Fishing: Adventures along the Allegheny
The Pittsburgh Post Gazette, 0825/02 By Deborah Weisberg
Special thanks to The Pittsburgh Post Gazette for allowing this story to be posted
Dick Krear: Certified river boat captain, falconer, naturalist and outdoors education.
Dick Krear settles behind the wheel of his 24-foot jet-driven johnboat and rolls himself a cigarette.
"I toyed with this idea for years," he says of the eco-adventures he runs on a rugged stretch of free flowing Allegheny River, midway from Pittsburgh to the Kinzua. "I had to get over the idea I was selling out. That this was my river. People are already here, so I may as well educate them. If I didn't have to pay off my boat, I'd probably do it for free."

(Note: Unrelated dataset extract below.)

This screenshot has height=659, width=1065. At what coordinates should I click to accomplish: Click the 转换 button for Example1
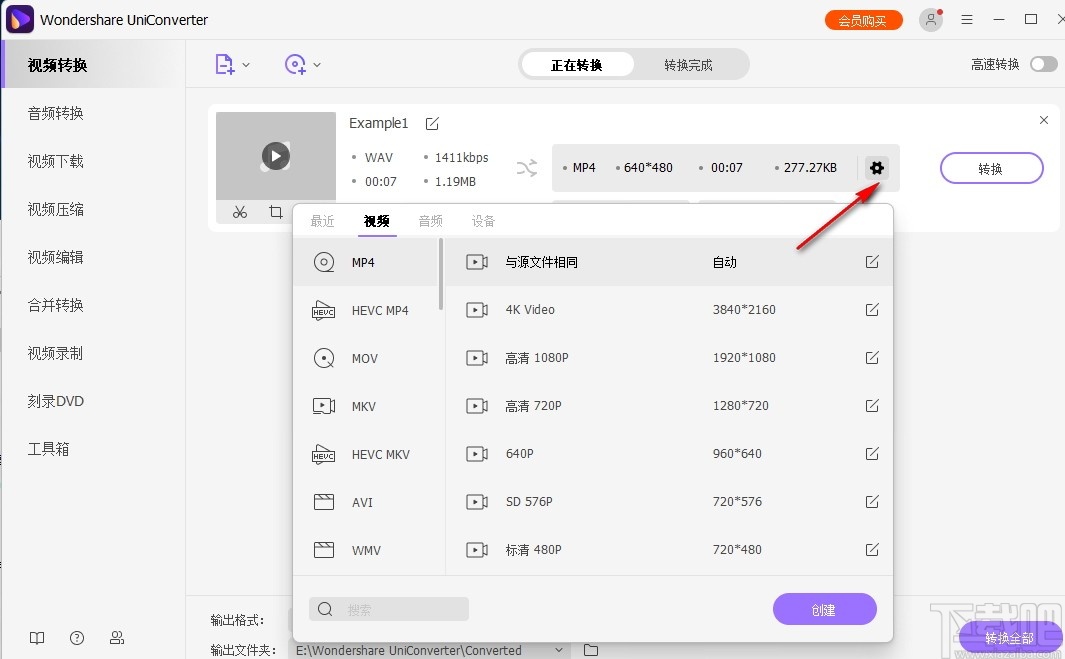coord(991,168)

Krear began reading the river at 10, when he made his first float trip, alone. And though he has worked the resources that give Oil City its heritage -- from logging to drilling to mining coal -- none sustains him like this one.

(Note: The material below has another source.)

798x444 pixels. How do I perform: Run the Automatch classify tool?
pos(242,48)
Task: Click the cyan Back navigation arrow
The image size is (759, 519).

This year, Krear has logged 750 miles on the water he calls home -- from Franklin or Kennerdell to Foxburg. He takes birders and Boy Scouts, photographers and fishermen, and gives them in a day what he has gleaned over most of his 51 years.

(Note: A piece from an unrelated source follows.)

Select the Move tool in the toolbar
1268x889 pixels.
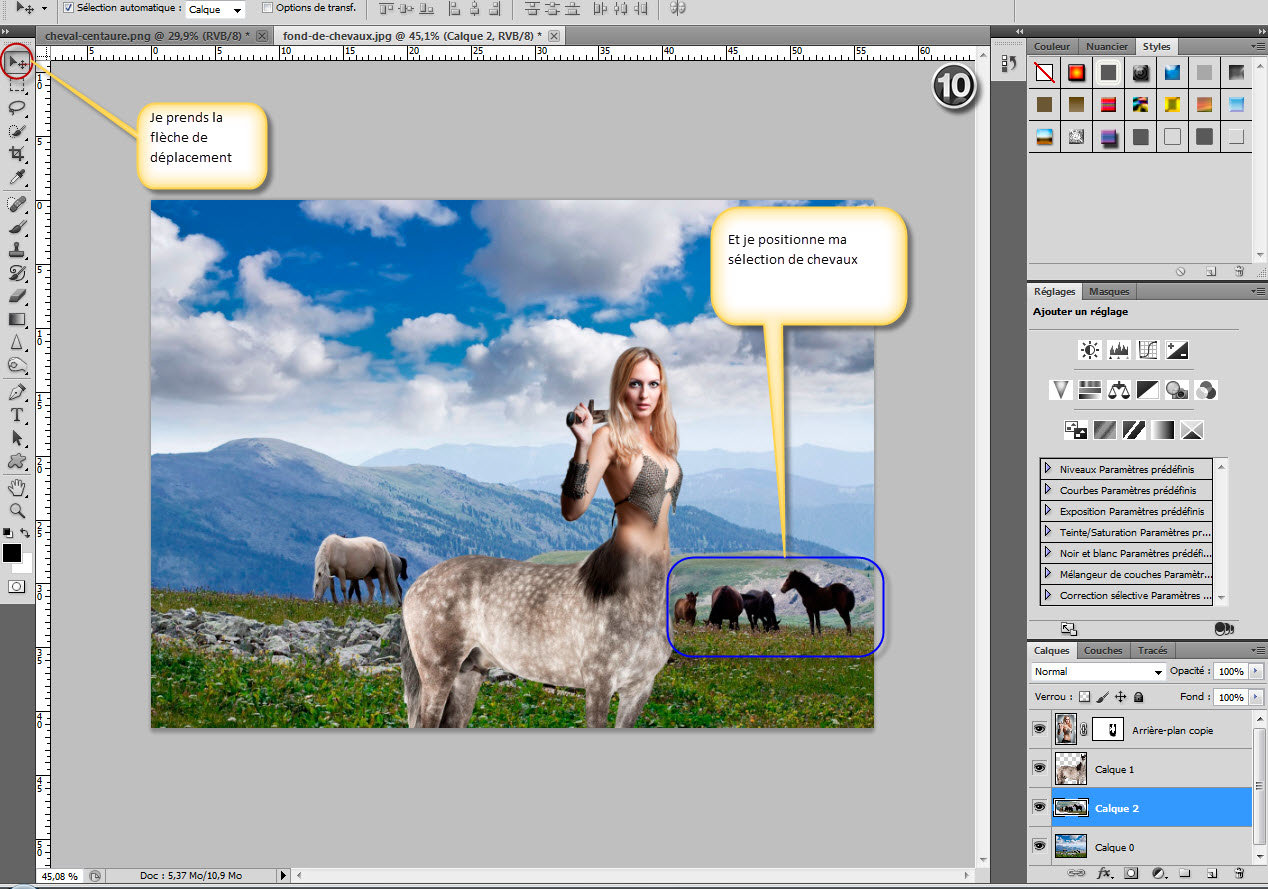[x=17, y=63]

"I'll be darned," he says, pointing to the sky at two soaring birds. "A bald eagle and an osprey putting on a show. The eagle was probably bullying the osprey's prey away. See the white on his head and tail? They get that in their fifth year."
Because his boat has a jet outboard, he can maneuver in low water where others can't go. Depending on river flow, he can carry 19 people, often the number on his Audubon trips, though in low flow, it's eight or fewer. The boat's flat bottom makes it stable, good for fishing, and the wide bow is a perfect angling platform. Though he provides no tackle, Krear knows where the fish are.
"Over there," he says, pointing to a deeper pool beyond the mouth of Little Scrubgrass Creek, "are some nice walleye. They catch them over 30 inches."
Another mile downstream, beyond the mouth of Shaull Run, is a big eddy, where the fishing is good.
In fact, 75 types of fish have been found in the habitat of the middle Allegheny, including popular game fish like smallmouth, walleye, and flathead cats, said Allen Woomer, the state's acting area fisheries manager. The primitive bowfin, a candidate species, has become less rare, and freshwater drum, a river native, is making a comeback. Muskie fingerlings and walleye fry are planted in various pools.
There are nine stocked trout streams from Franklin to Foxburg and wild trout waters, too, though many are on private land.
One, with a spectacular falls, is the highlight of some Krear sojourns. He anchors his boat and leads his guests 150 yards down an old logging trail--imprinted this day with fresh bear tracks and nearly overgrown with native rhododendron and fruit-bearing shrubs. Raspberries, called thimbleberries for their shape, are so velvety and sweet they melt in the mouth.
And then there is the stream, with its mossy grotto. Water striders walk the surface. Minnows dart below. Krear searches the underside of rocks for stonefly and caddis nymphs. There are brookies and, maybe, brown trout in the deeper pools. A couple of hundred yards away, in Coon Cove, a backwater channel Krear named as a kid, is a rock etched with a raft, signed and dated 1847.
"They must have been stranded here one winter and gotten bored," says Krear. "The iron furnaces were operating then. Oil drilling came later."
Krear grew up in Emlenton and learned to love the water from his father, who ran a sporting goods store. When he talks about his life, it often relates to times on the water. In 1977, the year of "the big brutal winter," he remembers finding a small opening where he could put in a canoe and paddling downstream between two 10-foot walls of ice. "I must have been nuts. I never felt so alone as then. But it was the most spectacular thing I have ever seen.
"When my kids say something is awesome, I tell them, 'You don't know what awesome is.' "
Leather-back turtles, sunning on rocks, slip into the water as they sense our approach.
"They've very aquatic. Very wary," says Krear.
On the face of other, overhanging rocks are what look like patches of fresh snow. "Those are cases of hellgrammite eggs," he says. "They lay them there so when they drop off, they'll fall in the water."
They provide a feast for bass and are more plentiful this year than usual, which is another positive sign. So, too, the preponderance of damsel flies and dragon flies, which hop a ride on Krear's boat as his journey progresses.
The eagles have returned and the wood ducks, too. "They're a wonderful comeback story," Krear, a falconer, says. All point to the river's transformation.
The clean-up is amazing, says Krear, who has been honored for organizing efforts to build nesting facilities for ospreys and peregrine falcons.
"I like teaching kids," Krear says. "It empowers them to know that this is their river. It's not owned by the state. It's not owned by industry. It's owned by citizens. It belongs to us."